This is the first on a series of posts about using Machine Learning and optimization methods to improve the performance of marketplaces. From our own experience, we know there are lots of ways to improve a marketplace using Machine Learning, and a good implementation of these systems can bring a great competitive advantage.
But before diving real deep into the nook and crannies of any of these problems and solutions, we’ll give a brief introduction to each of them. After reading this post you will be comfortable explaining what a Marketplace is, what are the Three-Sided Marketplaces and how Machine Learning can improve all of its sides.
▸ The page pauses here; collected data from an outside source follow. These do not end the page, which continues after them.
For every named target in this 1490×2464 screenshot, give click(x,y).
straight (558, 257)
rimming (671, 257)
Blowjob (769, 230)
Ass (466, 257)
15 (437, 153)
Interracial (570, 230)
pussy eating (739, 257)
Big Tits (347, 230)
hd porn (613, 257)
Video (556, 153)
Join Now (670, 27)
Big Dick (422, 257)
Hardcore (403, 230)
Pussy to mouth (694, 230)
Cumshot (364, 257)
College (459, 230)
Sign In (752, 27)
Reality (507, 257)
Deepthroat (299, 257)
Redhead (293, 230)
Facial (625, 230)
Marketplace is a term that has been going around for a while now, but what is it exactly? Think of some of the brand new companies that popped up into relevance this decade: Uber, Airbnb, Amazon, DoorDash. What do they all have in common? Besides the fact that they all are tech-centric, they also are marketplaces.
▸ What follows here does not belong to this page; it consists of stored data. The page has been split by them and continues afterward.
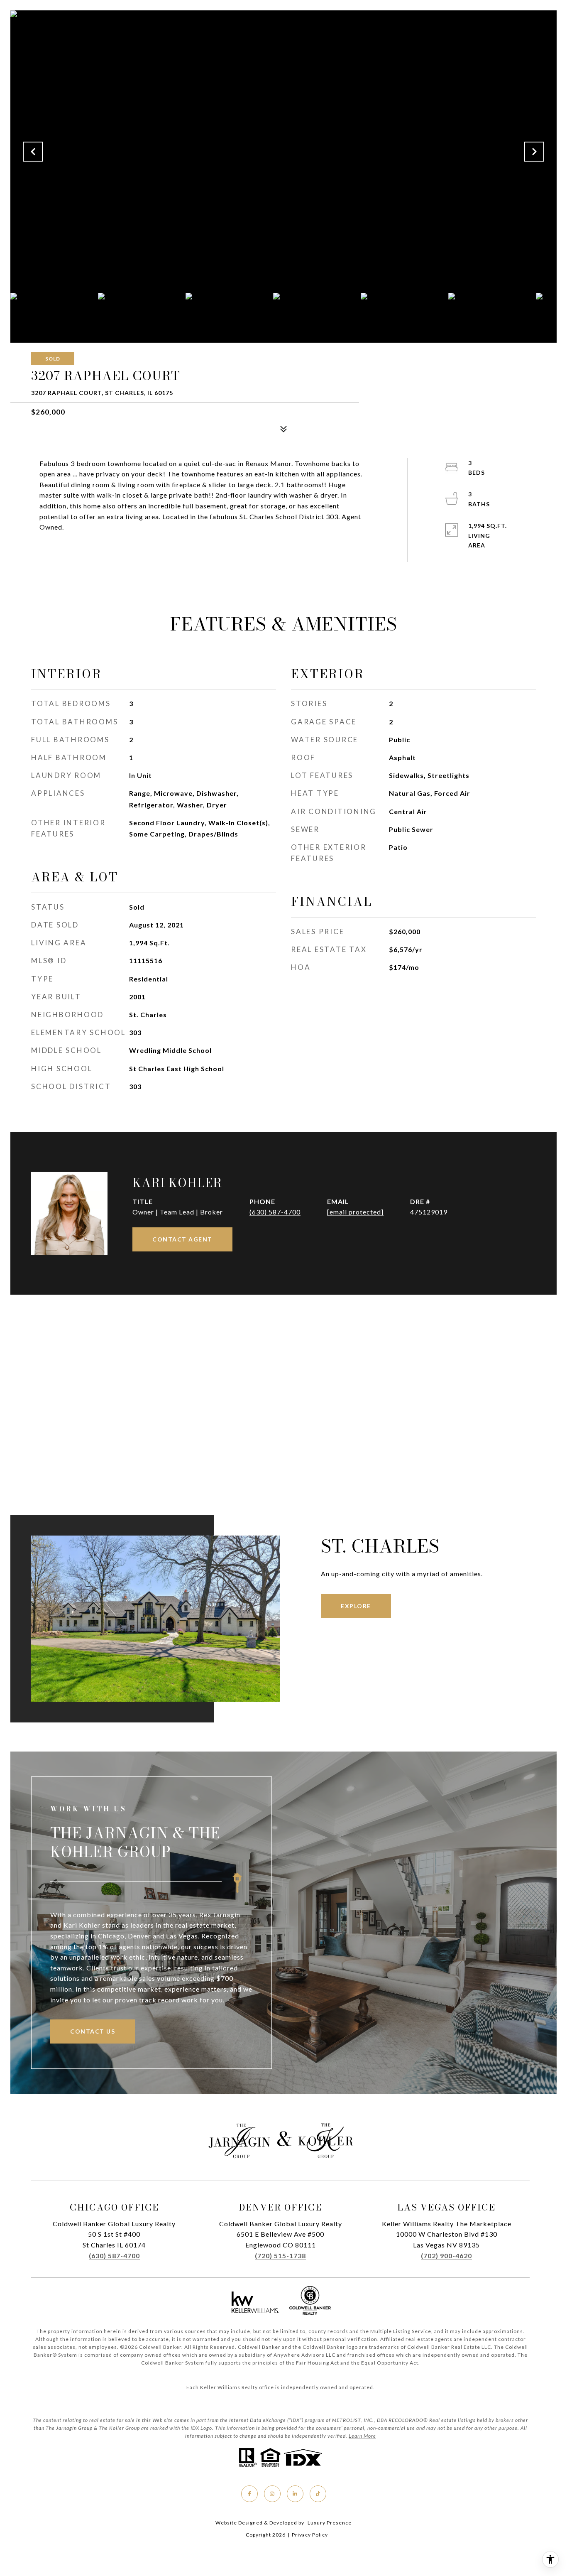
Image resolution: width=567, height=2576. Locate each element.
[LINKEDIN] (295, 2493)
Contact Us (92, 2031)
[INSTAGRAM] (272, 2493)
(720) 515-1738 (280, 2256)
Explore (356, 1605)
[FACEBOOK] (249, 2493)
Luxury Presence (330, 2523)
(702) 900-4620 (446, 2256)
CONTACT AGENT (182, 1239)
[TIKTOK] (318, 2493)
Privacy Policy (310, 2535)
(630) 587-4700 (275, 1212)
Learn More (362, 2436)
Marketplaces are all about connecting vendors to customers, guided by a curated experience brought by the marketplace owner (in this case, any of the companies mentioned before). Unlike a traditional business, the marketplace owners do not own any of the vendors, but instead focus on bringing both parties involved the best possible experience.
Delivering a great experience for a marketplace is not easy, and sometimes it can be even harder when even more sides are involved. For example, a food delivery business with couriers would be a Three-Sided Marketplace: customers order food from a restaurant and are assigned a courier that brings the food to their door.
Three-Sided Marketplaces bring a new actor into play, who will receive a monetary compensation for completing the experience between the customer and the vendor. Traditional marketplaces have lots of possible business optimizations, and if they are three-sided then we gain even more interactions to optimize! What do we mean by this?
Let’s present an example to show a possible Three-Sided Marketplace: let’s suppose we have a book delivery platform where customers search for and buy books, bookstores offer their catalogues and when a book is bought they package it up for a courier to pick up. The example could be about books, food or furniture, all of them would have similar opportunities to improve their business.
And what can we improve exactly? The best possible experience has to be delivered to all three parties involved based on their interests. Users might want recommendations for books they might enjoy based on their search history or previous purchases. Bookstores might benefit from a demand forecast of how many orders will arrive on the following days, so as to stock on a specially requested title or to organize their work hours based on when most of the demand is coming in. Meanwhile, giving the couriers schedules and benefits based on demand/supply would allow them to win more money. This is where Machine Learning comes in to help us optimize each of these sides of the marketplace.
The term Machine Learning is everywhere nowadays but it’s often misunderstood. The truth is that it’s an application of Artificial Intelligence capable of creating systems that automatically improve by experience. This experience fed into the algorithm is just data, and there’s plenty of that if your marketplace has multiple transactions through the day.
These forecasts allow us to make intelligent decisions to optimize each side of the marketplace. The best thing is that the same prediction could have multiple uses: having an approximate preparation time for an order lets the user know when the order will arrive at their door but could also serve as one of the many possible inputs for better logistics, by assigning the correct courier to that order or dispatching them just in time to avoid getting there too late or too early.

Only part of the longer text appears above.